タバコを咥えながら、部屋から出て来た女は、下着のようなタンクトップにショートパンツをはいていた。ブラの片方のストラップが肩に落ちそうだ。長い髪はパーマがかかっていて、それを後ろでポニーテールにしていた。後れ毛がバサバサと顔にかかっていて、いかにもそういう女の人というのを体現していた。この手の女が好きな男っているんだなって、不思議だった。言葉も乱暴だったけど、胸の谷間がはっきりとしていて、それでいてスタイルはよくて、薄くて白い肌をしていた。美人というより愛らしい表情の人だった。母よりも少し若いぐらいだったのかもしれない。

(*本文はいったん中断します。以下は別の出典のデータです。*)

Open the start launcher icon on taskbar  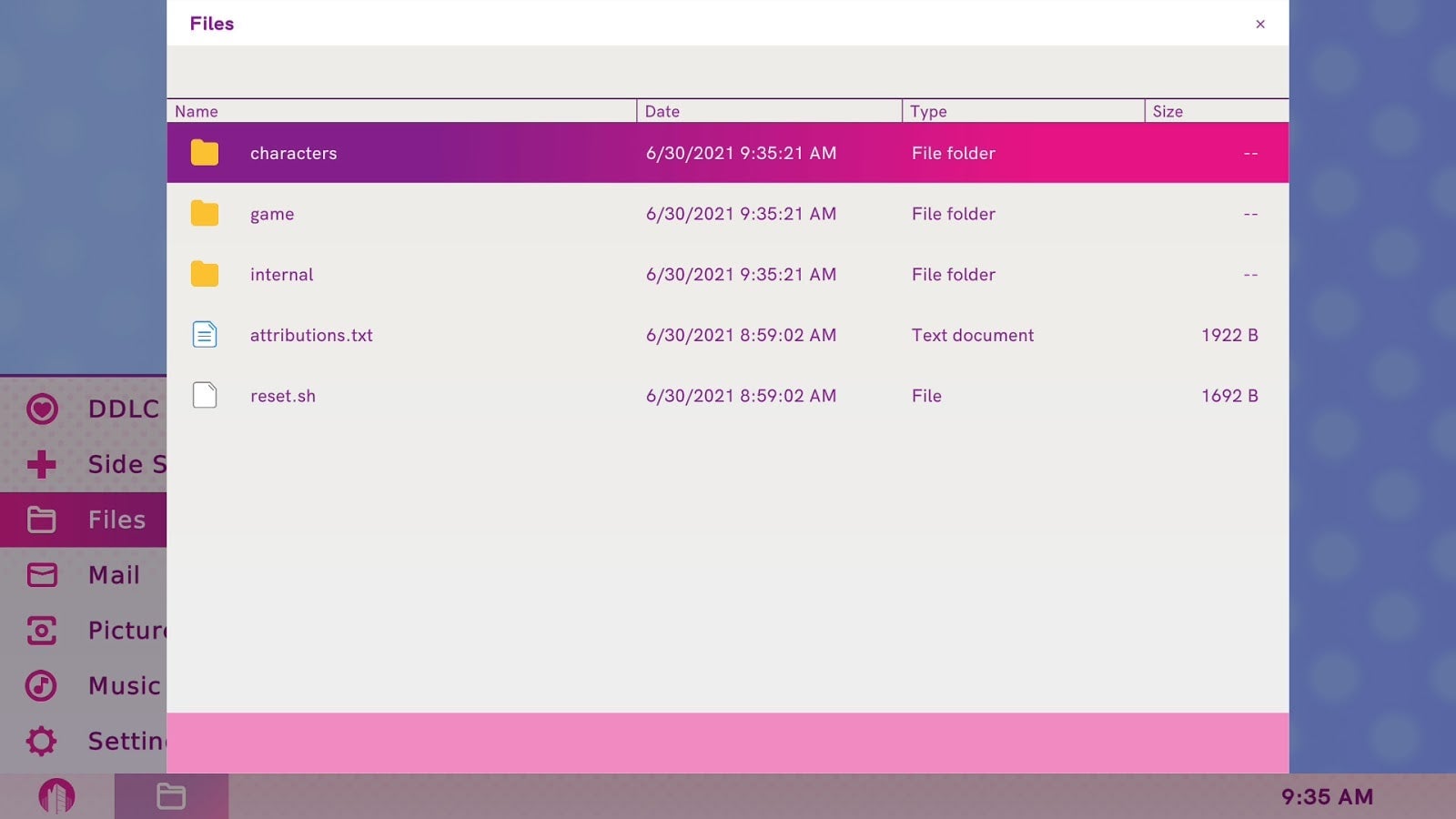pos(56,796)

私は、母に連れられて、父の愛人のマンションに来ていた。彼女の部屋の前の共用廊下に私たち3人は向かい合った。駅から炎天下を歩いてきたので、汗が身体を流れているのが分かった。時々、5階の廊下を風が吹き抜けて、私の体温を下げてくれた。廊下の手すりの向こうには、川が流れているのが見えた。私は、ランドセルを背負ったまま、Tシャツの裾を両手で握りしめて、母とその女を見つめていた。

「私は、別にかまわないけど、こういうところに、自分の子どもを連れてくるって、どういう神経なの?普通の母親ならさぁ、子どもにこういうの、見せたくないんじゃないの?」

その女は、母と私をジロジロと観察しながら吐き捨てるように言った。母は、きちんとした服装(だったと思う。)で、髪も短くカットし、白髪も上品な色で染められていた。父が家を出てから、髪の毛もボサボサで、家では泣いたり騒いだりしていた母だったけれど、その日は、以前のように清潔で、きれいな姿をしていた。どこか、破綻したような裂け目も見えたけど、それは私が彼女の娘だから分かることで、多くの他人には、そのほころびは見えなかったはずだ。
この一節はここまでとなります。